Problematyczne żółte kartki

 

To prawda, że Chelsea ma bardzo szeroką kadrę, być może najlepiej zabezpieczoną na niemal każdej pozycji. Problem jednak w tym, że przy obecnej taktyce narzuconej przez Thomasa Tuchela, The Blues zostają pozbawieni dwóch kluczowych punktów przed rewanżem. Ze składu wypadają Mason Mount i Jorginho, co niejako wymusza na niemieckim szkoleniowcu konieczność sięgnięcia po Kaia Havertza, N’Golo Kante czy Hakima Ziyecha. Trzeba jednak pamiętać, że każdy z nich przechodził w tym sezonie kontuzję i nie mają odpowiedniego rytmu meczowego. Przed Tuchelem poważny ból głowy, zwłaszcza, że w niedzielę jeszcze mecz ligowy z Manchesterem United.

 

Solidna obrona, Mendy ze spętanymi nogami

 

Dużo ciepłych słów należy także powiedzieć o dzisiejszym występie bloku defensywnego. Pochwalić wypada zwłaszcza Andreasa Christensena, który podejmował dobre decyzje, nie panikował, skutecznie wybijał nieporadnych napastników Atletico z rytmu, a w końcówce meczu zaliczył kluczowe wybicie piłki z pola karnego po wrzutce z prawej flanki, czym być może uchronił swój zespół przed stratą bramki. Edouard Mendy miał znakomite wejście do drużyny, zaliczył kilka czystych kont i parę bardzo efektownych interwencji, jednak nie można uciec przed dyskusją na temat jego gry nogami. Ten element wyraźnie szwankuje u Senegalczyka i wymaga niemal natychmiastowej poprawy. Tuchel wymaga by bramkarz angażował się, a przynajmniej był zawsze gotowy do wzięcia udziału w zawiązywaniu akcji ofensywnej, więc na pewno będzie potrzebował bramkarza, który mu to zapewni. Póki co Kepa jest wyraźnie z przodu w tym elemencie piłkarskiego rzemiosła.

 

 

 

Author: NickBlue1993

Źródło: własne

Aby móc dodać komentarz musisz się zalogować lub zarejestrować, jeśli wciąż nie posiadasz u nas konta.

marek
komentarzy: 405
24.02.2021 13:05

bez zarzutu ?? już od pierwszych minut Mendy , Azpi, Rudi wyprawiali istne zaprzaństwo futbolu i defensywy pod naszą bramka.
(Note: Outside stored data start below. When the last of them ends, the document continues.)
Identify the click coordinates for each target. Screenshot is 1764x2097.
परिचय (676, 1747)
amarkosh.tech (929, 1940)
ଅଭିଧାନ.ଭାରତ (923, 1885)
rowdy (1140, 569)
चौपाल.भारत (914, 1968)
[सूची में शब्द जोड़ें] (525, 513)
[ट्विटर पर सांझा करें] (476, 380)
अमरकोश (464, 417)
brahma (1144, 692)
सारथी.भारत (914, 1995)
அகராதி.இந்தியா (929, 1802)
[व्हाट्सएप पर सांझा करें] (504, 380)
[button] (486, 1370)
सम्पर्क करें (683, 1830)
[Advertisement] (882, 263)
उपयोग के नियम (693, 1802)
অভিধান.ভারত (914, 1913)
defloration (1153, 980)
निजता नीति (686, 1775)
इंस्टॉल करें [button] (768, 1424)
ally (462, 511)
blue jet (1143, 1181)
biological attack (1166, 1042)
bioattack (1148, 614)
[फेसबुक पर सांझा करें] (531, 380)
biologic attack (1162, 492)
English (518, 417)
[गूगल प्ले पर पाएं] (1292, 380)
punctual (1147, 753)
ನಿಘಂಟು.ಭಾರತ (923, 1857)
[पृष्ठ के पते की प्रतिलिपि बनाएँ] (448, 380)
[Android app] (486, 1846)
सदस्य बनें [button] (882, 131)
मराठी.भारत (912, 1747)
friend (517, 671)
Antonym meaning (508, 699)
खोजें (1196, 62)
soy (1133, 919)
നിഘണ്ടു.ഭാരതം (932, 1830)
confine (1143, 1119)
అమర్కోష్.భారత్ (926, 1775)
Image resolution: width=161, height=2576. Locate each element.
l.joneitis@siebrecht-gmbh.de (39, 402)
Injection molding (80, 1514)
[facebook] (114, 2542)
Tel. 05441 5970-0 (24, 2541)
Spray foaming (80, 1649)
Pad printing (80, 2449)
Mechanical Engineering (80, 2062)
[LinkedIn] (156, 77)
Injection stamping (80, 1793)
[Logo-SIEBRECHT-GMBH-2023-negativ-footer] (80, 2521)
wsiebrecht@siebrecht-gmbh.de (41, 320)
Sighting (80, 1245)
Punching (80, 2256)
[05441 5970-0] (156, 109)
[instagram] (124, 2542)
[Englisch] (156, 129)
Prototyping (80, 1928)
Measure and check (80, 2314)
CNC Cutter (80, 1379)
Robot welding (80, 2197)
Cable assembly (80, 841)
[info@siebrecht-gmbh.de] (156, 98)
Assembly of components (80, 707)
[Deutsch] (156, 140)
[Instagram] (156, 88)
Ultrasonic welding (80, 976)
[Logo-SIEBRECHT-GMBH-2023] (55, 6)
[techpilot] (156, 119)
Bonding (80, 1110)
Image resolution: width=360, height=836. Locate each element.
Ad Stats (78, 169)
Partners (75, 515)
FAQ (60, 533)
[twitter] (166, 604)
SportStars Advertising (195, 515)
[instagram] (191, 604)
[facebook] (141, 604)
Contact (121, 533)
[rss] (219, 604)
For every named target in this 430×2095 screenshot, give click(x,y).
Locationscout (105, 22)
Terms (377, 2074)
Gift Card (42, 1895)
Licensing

Zwłaszcza Mendy.
O całej reszcie pięknie i długo napisał didier_cfc. Długo ale precyzyjnie.

didier_cfc
komentarzy: 50
24.02.2021 01:05

Jest to mój pierwszy post na niniejszym portalu, zatem przede wszystkim pragnę się ze wszystkimi przywitać i mam nadzieję, że zostanę dobrze przyjęty w niebieskiej rodzinie.

Odnośnie do dzisiejszego spotkania, to mam bardzo mieszane odczucia. Oczywiście cieszy zwycięstwo, czyste konto i tym samym wywalczona zaliczka przed rewanżową potyczką, niemniej nasz styl gry wciąż pozostawia bardzo wiele do życzenia. Odnoszę wrażenie, że wiele zachowań i akcji, zarówno tych w ofensywie, jak i defensywie, jest na granicy powodzenia i błędu. Co najbardziej rażące - jesteśmy drużyną, która zdecydowanie zbyt często wycofuje piłkę. Martwi to, jak w wielu momentach przy futbolówce znajdują się Mendy czy nasi stoperzy. Oczywiście jest to pewien znak współczesnej piłki nożnej i przyjęło się, aby za kreowanie akcji odpowiadali już piłkarze z formacji obronnej, niemniej w The Blues jest to coś nadmiernego.

Co gorsza, w wielu przypadkach wynika to z braku pomysłu na grę z przodu i zmuszenia do wycofania. Zwłaszcza po lewej stronie boiska. Marcos Alonso wielokrotnie podłącza się do przodu, tylko jaki z tego pożytek, skoro zamiast dośrodkować lub podać w obrębie szesnastki, wykonuje krok w tył i oddaje piłkę koledze z linii obronnej. Takich obrazków obserwujemy zbyt wiele. Nie chcę od razu porównywać Chelsea do postawy Manchesteru City czy innej drużyny z czołówki, ponieważ każdy jest na innym etapie rozwoju, niemniej to, o czym piszę, jest aktualne od dłuższego czasu - nie tylko za kadencji Tuchela. Stanowi pewien mało optymistyczny symbol The Blues.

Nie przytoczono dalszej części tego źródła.